It doesn't take a genius to see why this was such a mess. It was poorly communicated, confusing, alienating, and god forbid Microsoft gets DDoSed or something and then your Xbox becomes unusable. Like he didn't see the problem with an always online console off the back of Diablo 3, SimCity, and the Playstation hack?
 

Sho_Nuff82

Member
Nov 14, 2017
18,392
I remember getting into heated arguments in the old place with Xbox fans (and some Nintendo and Sony fans) who insisted that MS would never course-correct and would never drop Kinect from being a mandatory inclusion with the Xbox One, despite the obvious evidence that pricing was hurting them head to head and that MS didn't actually have any AAA games planned for the device. Some refused to believe that the "integral" part was just marketing, some acknowledged that it was marketing but insisted that MS made their bed and would stubbornly lie in it for 5-9 years. Ditto on arguments re: MS' indie games initiative, which was basically "we're not doing indie games right now lol" which completely blew up in their faces after the success of some early Sony exclusives.

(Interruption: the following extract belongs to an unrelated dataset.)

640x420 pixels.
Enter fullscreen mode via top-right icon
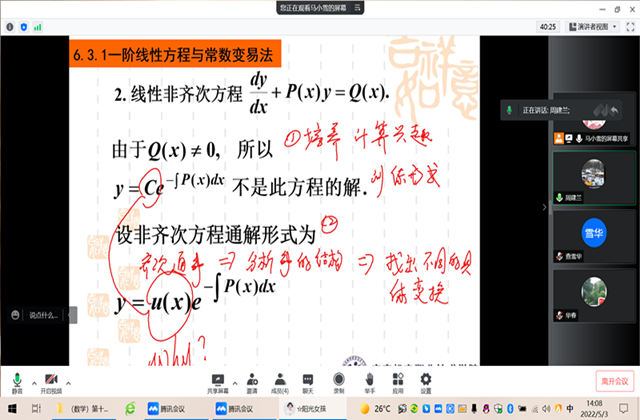(630, 26)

The first year of each generation is eye-opening in how people manage to digest and regurgitate marketing bullet points because it fits their preconceived notions. And the rough transition of console generations are a constant reminder that the visionaries that bring us consumer electronics are prone to very expensive mistakes, so take any "consumers don't matter" talk with a huge helping of salt.
 
Oct 30, 2017
8,706
He's definitely wrong about not there not being a backlash.

However, it's unlikely that the existence of such a backlash would have made a major difference.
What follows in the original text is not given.